WHAT TO DO → Reproduce the following rows exactly as they appear, each one unchanged.
## Begin DATASET
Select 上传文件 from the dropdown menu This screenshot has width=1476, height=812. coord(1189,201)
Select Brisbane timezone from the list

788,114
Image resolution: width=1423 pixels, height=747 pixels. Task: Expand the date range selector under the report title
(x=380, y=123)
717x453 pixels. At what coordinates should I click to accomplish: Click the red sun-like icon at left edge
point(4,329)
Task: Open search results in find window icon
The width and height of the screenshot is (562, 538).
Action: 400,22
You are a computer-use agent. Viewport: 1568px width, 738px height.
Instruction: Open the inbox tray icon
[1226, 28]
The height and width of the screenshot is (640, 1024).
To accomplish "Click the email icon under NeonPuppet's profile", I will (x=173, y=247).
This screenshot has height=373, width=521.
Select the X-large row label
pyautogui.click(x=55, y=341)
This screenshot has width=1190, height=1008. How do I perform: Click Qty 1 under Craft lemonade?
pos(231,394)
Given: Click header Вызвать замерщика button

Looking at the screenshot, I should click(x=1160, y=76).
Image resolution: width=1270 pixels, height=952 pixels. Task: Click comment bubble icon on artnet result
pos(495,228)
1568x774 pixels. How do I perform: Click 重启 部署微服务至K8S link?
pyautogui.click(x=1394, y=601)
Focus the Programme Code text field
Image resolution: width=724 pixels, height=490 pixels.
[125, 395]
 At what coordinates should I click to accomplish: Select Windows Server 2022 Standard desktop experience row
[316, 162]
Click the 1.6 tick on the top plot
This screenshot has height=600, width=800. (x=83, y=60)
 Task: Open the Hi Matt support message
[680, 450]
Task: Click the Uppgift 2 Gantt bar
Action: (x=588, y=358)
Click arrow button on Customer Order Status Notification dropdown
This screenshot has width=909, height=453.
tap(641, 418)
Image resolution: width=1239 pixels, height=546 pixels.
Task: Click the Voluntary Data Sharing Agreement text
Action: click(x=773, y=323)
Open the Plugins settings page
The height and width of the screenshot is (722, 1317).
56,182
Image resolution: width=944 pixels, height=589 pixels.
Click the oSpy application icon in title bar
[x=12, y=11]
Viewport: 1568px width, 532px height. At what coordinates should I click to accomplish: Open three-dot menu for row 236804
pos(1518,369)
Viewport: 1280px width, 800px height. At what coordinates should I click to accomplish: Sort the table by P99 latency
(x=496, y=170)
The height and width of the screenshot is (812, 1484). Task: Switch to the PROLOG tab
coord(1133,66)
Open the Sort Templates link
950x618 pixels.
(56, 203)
## End DATASET
EXERCISE ANSWER →
Select 上传文件 from the dropdown menu This screenshot has width=1476, height=812. coord(1189,201)
Select Brisbane timezone from the list

788,114
Image resolution: width=1423 pixels, height=747 pixels. Task: Expand the date range selector under the report title
(x=380, y=123)
717x453 pixels. At what coordinates should I click to accomplish: Click the red sun-like icon at left edge
point(4,329)
Task: Open search results in find window icon
The width and height of the screenshot is (562, 538).
Action: 400,22
You are a computer-use agent. Viewport: 1568px width, 738px height.
Instruction: Open the inbox tray icon
[1226, 28]
The height and width of the screenshot is (640, 1024).
To accomplish "Click the email icon under NeonPuppet's profile", I will (x=173, y=247).
This screenshot has height=373, width=521.
Select the X-large row label
pyautogui.click(x=55, y=341)
This screenshot has width=1190, height=1008. How do I perform: Click Qty 1 under Craft lemonade?
pos(231,394)
Given: Click header Вызвать замерщика button

Looking at the screenshot, I should click(x=1160, y=76).
Image resolution: width=1270 pixels, height=952 pixels. Task: Click comment bubble icon on artnet result
pos(495,228)
1568x774 pixels. How do I perform: Click 重启 部署微服务至K8S link?
pyautogui.click(x=1394, y=601)
Focus the Programme Code text field
Image resolution: width=724 pixels, height=490 pixels.
[125, 395]
 At what coordinates should I click to accomplish: Select Windows Server 2022 Standard desktop experience row
[316, 162]
Click the 1.6 tick on the top plot
This screenshot has height=600, width=800. (x=83, y=60)
 Task: Open the Hi Matt support message
[680, 450]
Task: Click the Uppgift 2 Gantt bar
Action: (x=588, y=358)
Click arrow button on Customer Order Status Notification dropdown
This screenshot has width=909, height=453.
tap(641, 418)
Image resolution: width=1239 pixels, height=546 pixels.
Task: Click the Voluntary Data Sharing Agreement text
Action: click(x=773, y=323)
Open the Plugins settings page
The height and width of the screenshot is (722, 1317).
56,182
Image resolution: width=944 pixels, height=589 pixels.
Click the oSpy application icon in title bar
[x=12, y=11]
Viewport: 1568px width, 532px height. At what coordinates should I click to accomplish: Open three-dot menu for row 236804
pos(1518,369)
Viewport: 1280px width, 800px height. At what coordinates should I click to accomplish: Sort the table by P99 latency
(x=496, y=170)
The height and width of the screenshot is (812, 1484). Task: Switch to the PROLOG tab
coord(1133,66)
Open the Sort Templates link
950x618 pixels.
(56, 203)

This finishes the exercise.